Apa itu Deep Learning

Deep learning adalah sebuah subbidang machine learning yang menggunakan Jaringan saraf tiruan (artificial neural networks atau ANN) untuk mempelajari pola dari data. ANN terdiri dari beberapa lapisan neuron yang saling terhubung, dan setiap neuron memiliki bobot yang menentukan seberapa besar pengaruhnya terhadap neuron lain.


Deep learning bekerja dengan cara melatih ANN pada dataset yang besar. Selama proses pelatihan, ANN akan mempelajari pola dari data dan menyesuaikan bobotnya sehingga dapat menghasilkan prediksi yang akurat. Setelah ANN dilatih, dapat digunakan untuk memproses data baru dan membuat prediksi.

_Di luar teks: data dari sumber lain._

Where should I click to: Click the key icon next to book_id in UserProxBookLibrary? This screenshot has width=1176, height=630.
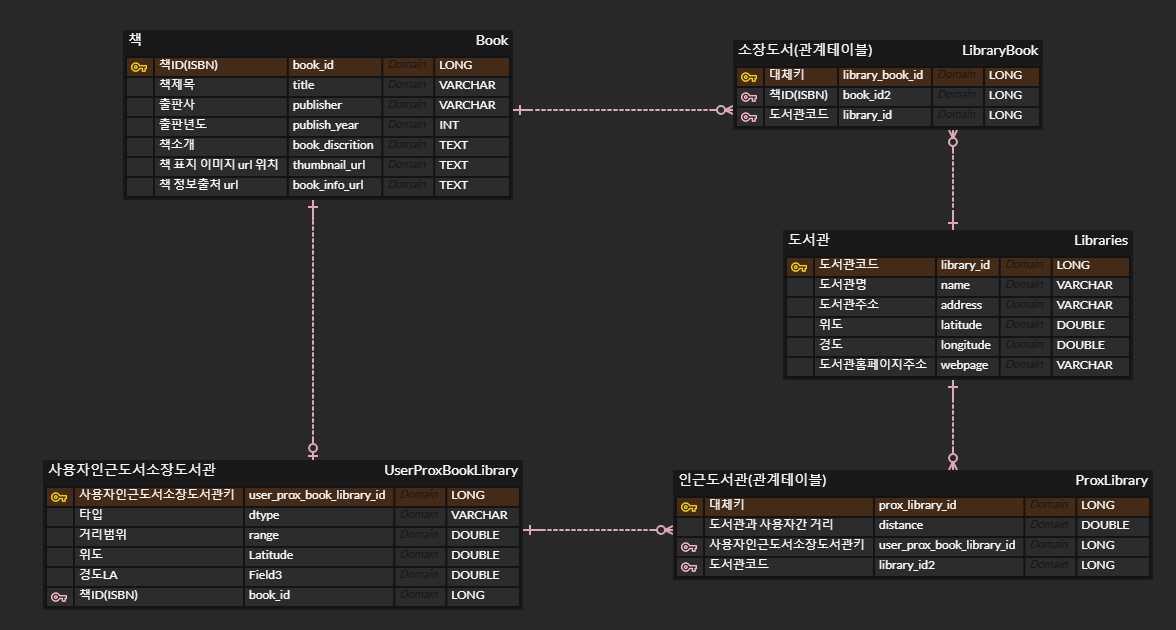point(59,595)
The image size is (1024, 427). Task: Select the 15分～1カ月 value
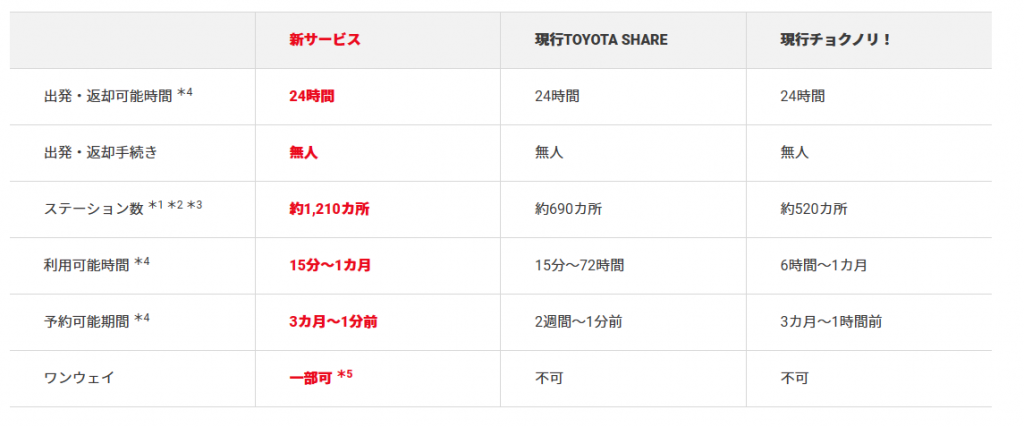[x=330, y=266]
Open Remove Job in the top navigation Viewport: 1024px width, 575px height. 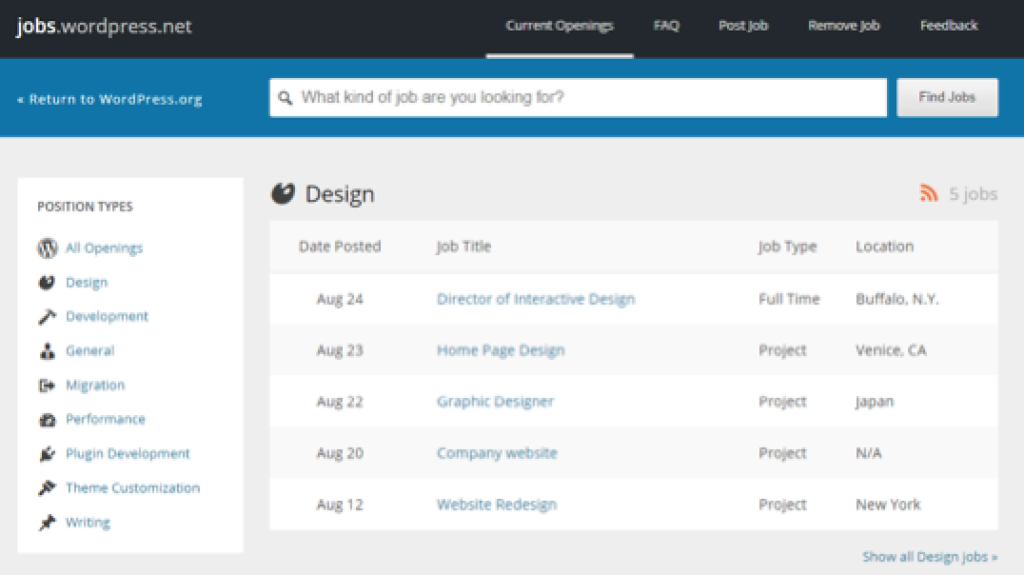point(844,26)
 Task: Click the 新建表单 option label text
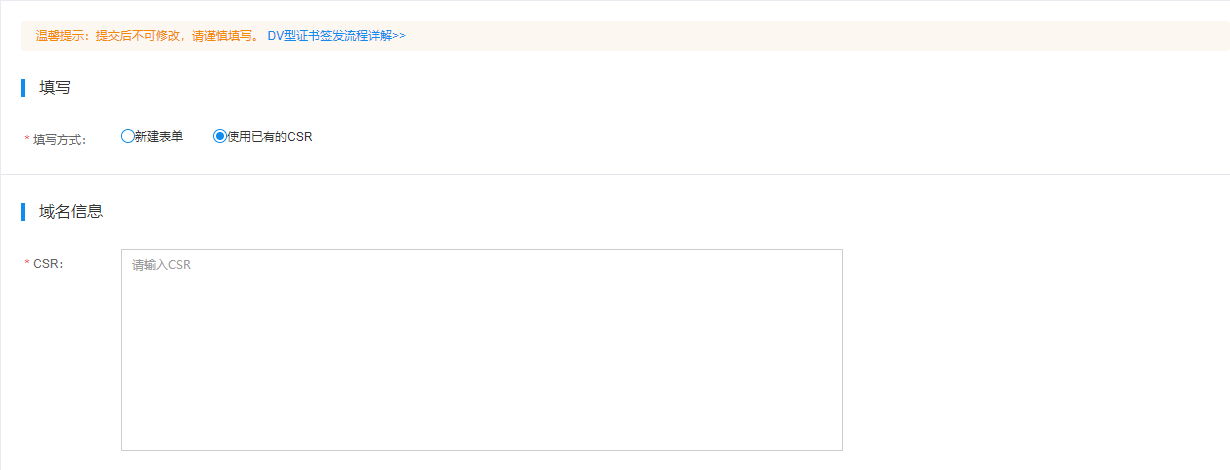(159, 137)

Kenapa Deep Learning itu Penting

a robot thinking
Deep learning penting karena memiliki beberapa keunggulan dibandingkan metode kecerdasan buatan (AI) lainnya, yaitu:

  • Kemampuan mengenali pola yang kompleks: Deep learning mampu mengenali pola yang kompleks dalam data, yang tidak dapat dilakukan oleh metode AI lainnya. Hal ini memungkinkan deep learning untuk digunakan untuk berbagai macam tugas, seperti klasifikasi gambar, deteksi objek, segmentasi gambar, pemrosesan bahasa alami, pengenalan suara, dan rekomendasi sistem.
  • Akurasi tinggi: Deep learning dapat menghasilkan prediksi yang sangat akurat, terutama jika dilatih pada dataset yang besar. Hal ini memungkinkan deep learning untuk digunakan untuk berbagai macam aplikasi yang memerlukan akurasi tinggi, seperti mobil otonom, deteksi penipuan, dan diagnosa medis.
  • Fleksibilitas: Deep learning dapat digunakan untuk berbagai macam tugas, mulai dari yang sederhana hingga yang kompleks. Hal ini membuat deep learning menjadi teknologi yang sangat fleksibel dan dapat digunakan untuk berbagai macam aplikasi.

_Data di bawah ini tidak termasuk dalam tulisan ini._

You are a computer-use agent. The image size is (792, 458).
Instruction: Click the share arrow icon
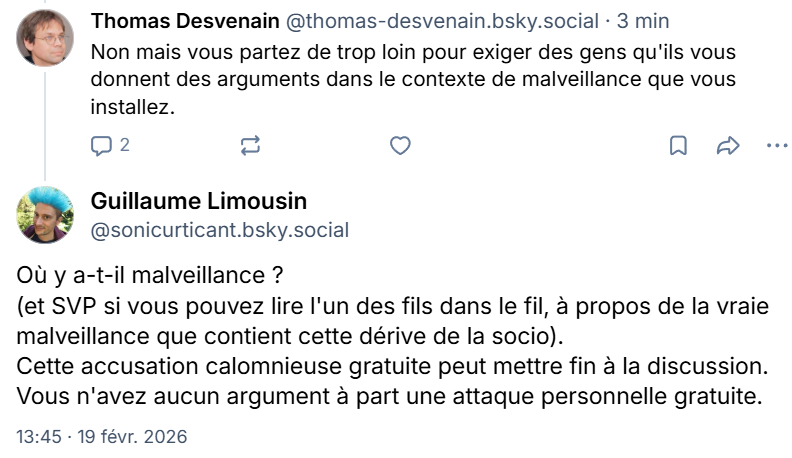727,146
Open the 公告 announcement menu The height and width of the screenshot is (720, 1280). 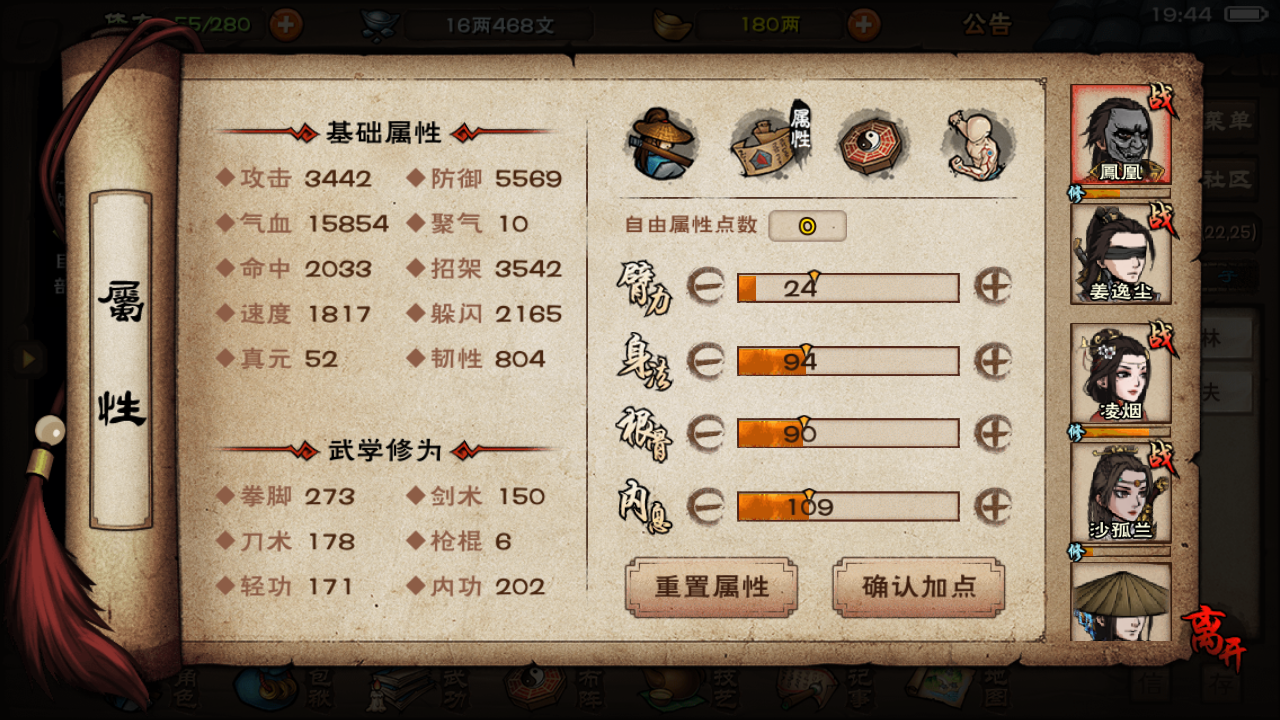[x=987, y=24]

Deep learning juga penting karena memiliki potensi besar untuk mengubah banyak industri. Misalnya, deep learning dapat digunakan untuk mengembangkan mobil otonom yang lebih aman, asisten virtual yang lebih cerdas, dan sistem deteksi penipuan yang lebih efektif. Deep learning juga dapat digunakan untuk mengembangkan aplikasi baru di bidang kesehatan, pendidikan, dan riset.

Penerapan Deep Learning

robot helping human
Deep learning dapat digunakan untuk berbagai macam tugas di berbagai macam sektor, termasuk:

  • Kesehatan: Deep learning digunakan untuk mengembangkan sistem diagnosa medis yang lebih akurat, memprediksi risiko penyakit, dan mengembangkan perawatan yang lebih efektif. Misalnya, deep learning digunakan untuk mengembangkan sistem yang dapat mendeteksi kanker dengan lebih akurat daripada dokter manusia.
  • Pendidikan: Deep learning digunakan untuk mengembangkan sistem pembelajaran adaptif yang dapat menyesuaikan materi pelajaran dengan kebutuhan setiap siswa. Deep learning juga digunakan untuk mengembangkan alat bantu pengajar, seperti sistem grading otomatis dan alat bantu belajar interaktif. Misalnya, deep learning digunakan untuk mengembangkan sistem yang dapat memberikan umpan balik yang dipersonalisasi kepada siswa tentang tulisan mereka.
  • Ritel: Deep learning digunakan untuk mengembangkan sistem rekomendasi produk yang lebih akurat, mendeteksi penipuan, dan mengoptimalkan rantai pasokan. Misalnya, deep learning digunakan untuk mengembangkan sistem yang dapat merekomendasikan produk kepada pelanggan berdasarkan riwayat pembelian mereka.
  • Keuangan: Deep learning digunakan untuk mengembangkan sistem deteksi penipuan, menilai risiko kredit, dan mengelola portofolio investasi. Misalnya, deep learning digunakan untuk mengembangkan sistem yang dapat mendeteksi transaksi penipuan kartu kredit dengan lebih akurat.
  • Manufaktur: Deep learning digunakan untuk mengembangkan sistem kontrol kualitas, prediksi pemeliharaan, dan optimasi proses produksi. Misalnya, deep learning digunakan untuk mengembangkan sistem yang dapat mendeteksi cacat produk secara otomatis.
  • Transportasi: Deep learning digunakan untuk mengembangkan mobil otonom, sistem manajemen lalu lintas, dan sistem prediksi cuaca. Misalnya, deep learning digunakan untuk mengembangkan sistem yang dapat membantu mobil otonom untuk mengenali objek di jalan dan membuat keputusan mengemudi yang aman.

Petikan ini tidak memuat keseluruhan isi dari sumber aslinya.